Brief 1
Rewrite the paragraph that begins "One limitation in the new law" from the article below on abusive conduct training more briefly, keeping its main facts.
Brief 2
Answer these questions using the article below on abusive conduct training, putting each answer on its own line with the matching letter.
(a) As of what date does California law require the training?
(b) Besides remarks and threatening conduct, what other example of abusive conduct is given?
(c) What does the new law not create for victims?
Brief 3
Decide whether each statement agrees with the article below on abusive conduct training. For each, answer yes or no and quote the words from the article that decide it.
(a) The training requirement applies to every employer, whatever its size.
(b) The abusive conduct training is part of anti-sexual harassment training.
(c) Under the new law, victims of abuse that is not based on a protected category can sue.

There are managers and workers in California who mistreat people at their workplace, but technically are not committing sexual harassment or discrimination. Even when abusive words or actions do not fit into these well-known legal categories, they can be extremely painful and create a toxic work environment for victims.
To try to fill in this gap, as of Jan. 1 California law requires larger employer to train their employees on the “prevention of abusive conduct” as part of their anti-sexual harassment training. The new law specifically refers to “abusive conduct” as conduct “with malice” that could reasonably be interpreted as “hostile, offensive and unrelated to an employer’s legitimate business interests.”
The law gives examples like “derogatory remarks, insults and epithets” and “verbal or physical conduct” that is “threatening, intimidating, or humiliating.” Another example is sabotaging another person’s work performance.
None of this behavior necessarily would involve sexual harassment or discrimination on the basis of, say, gender, race or country of origin. But it still has no place in any California workplace. Now employers in the state are required to teach their management and staff not to act this way.
One limitation in the new law is that it does not create a private right of action for victims. This means that, unless the abuse is based on a protected category (race, gender, age, etc.), the victim cannot sue. However, failure on the employer’s part to provide training about this behavior could potentially become a course of action, depending on judicial interpretation of the new law.

Record extracts
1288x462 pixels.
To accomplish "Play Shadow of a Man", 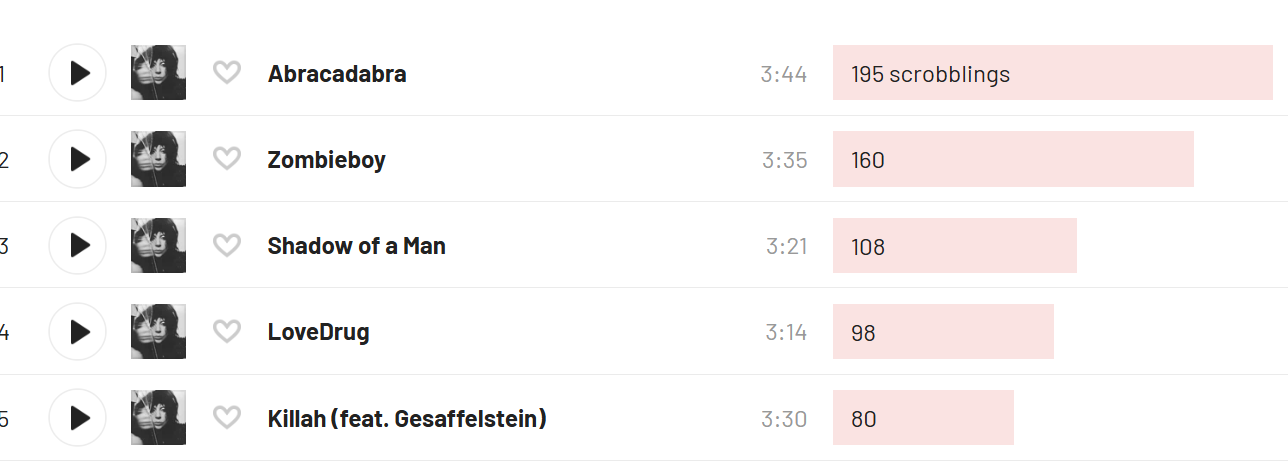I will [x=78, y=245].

* * *

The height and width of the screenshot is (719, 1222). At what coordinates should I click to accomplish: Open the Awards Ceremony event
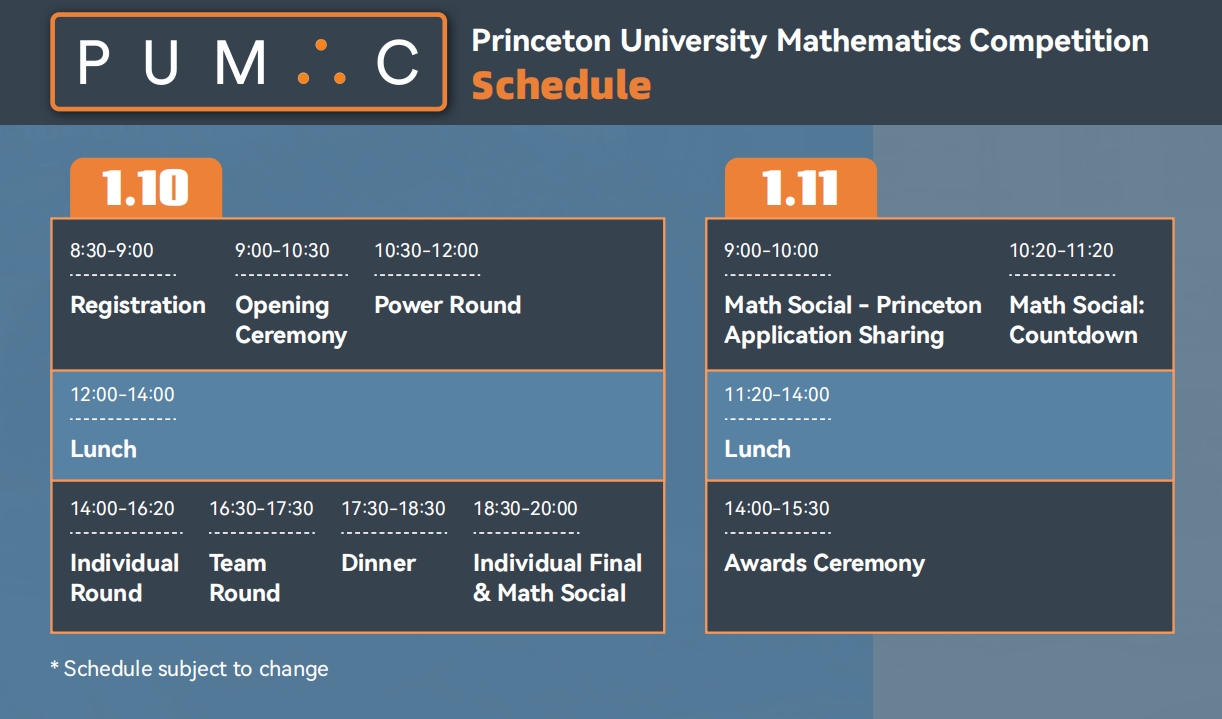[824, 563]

Exercise result 1
The new law gives victims no private right of action, so they cannot sue unless the abuse is based on a protected category such as race, gender or age. Depending on how courts interpret the law, an employer's failure to provide the training could still become grounds for legal action.

Exercise result 2
(a) Jan. 1
(b) Sabotaging another person's work performance
(c) A private right of action

Exercise result 3
(a) No: "California law requires larger employer to train their employees"
(b) Yes: "as part of their anti-sexual harassment training"
(c) No: "unless the abuse is based on a protected category (race, gender, age, etc.), the victim cannot sue"